Играет Аленушка при лучине, сама с Семкина лица глаз не сводит. Играла, играла: на первую ночь Сема потянулся, левой рукой шевельнул, на вторую ночь Семка на бок перевернулся, правой рукой шевельнул, на третью ночь — Семка кашлянул, поперхнулся, глаза ладошкой потер и проснулся.

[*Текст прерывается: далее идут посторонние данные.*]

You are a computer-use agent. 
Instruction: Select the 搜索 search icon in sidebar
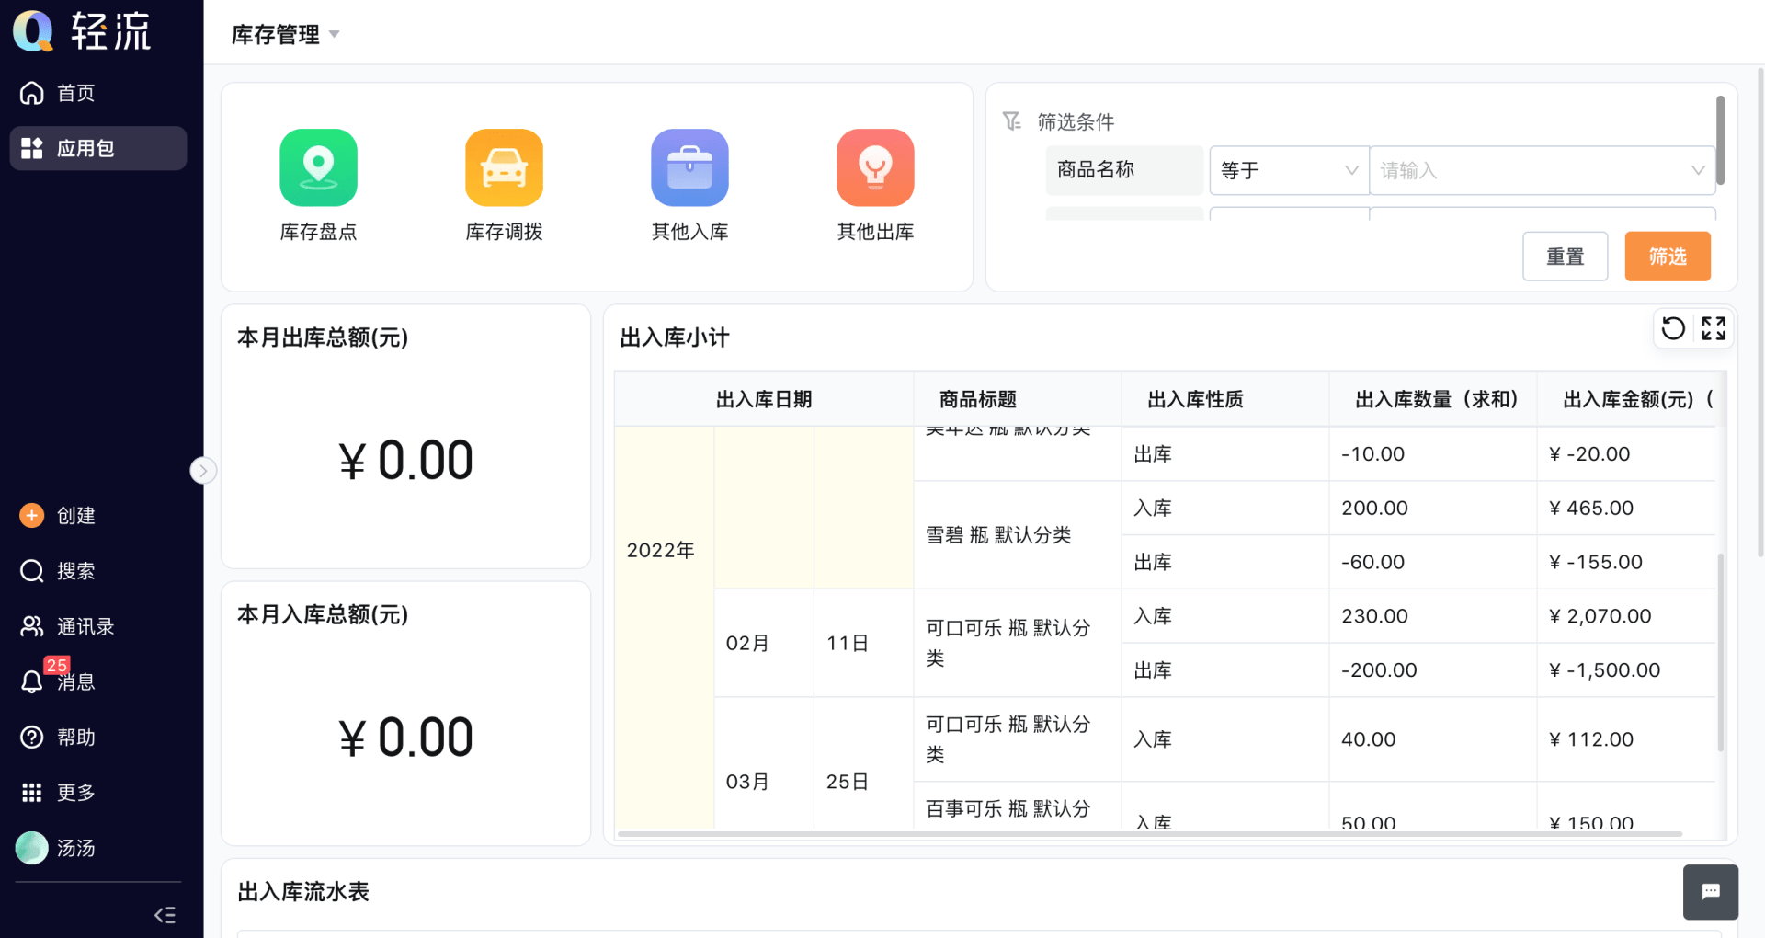(30, 570)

— Эх, долго же я спал. Год или два, и не помню. Чего только во сне не видал. Будто стою у могилы, бородатый старик в черной рубашке меня в могилу тянет, а девушка в красном платье меня из рук у старика вырывает. Испугался я! Все-таки вырвала. Обрадовался я, тут и проснулся. Вот так пирожок подала мне фокинская кухарка!
Видит Фокин, опять Семка со своей скрипицей по улицам пошел. Опять с Бурилой на гулянках, народ за ними табуном ходит, опять Фокину скоморохи своими притчами кости промывают.
Досадней всего Фокину, что его дочь меньшая. Лизка, за Семкой бегает: где Семка, тут и она, ей хлеба не давай, только бы Семку послушать. И ругал и колотил отец Лизку, а она как из ворот выбежит — и к Семке завьется. С ума сходил Фокин из-за Лизки. В кого только уродилась? Ни норовом, ни лицом на Фокиных не похожа. И делает все по-своему. С голоштанниками в зубари да в кляч на лужайке режется. Прибежит домой вся в пыли, в репье, на ногах цыпки, платьишко в клочья изодрано.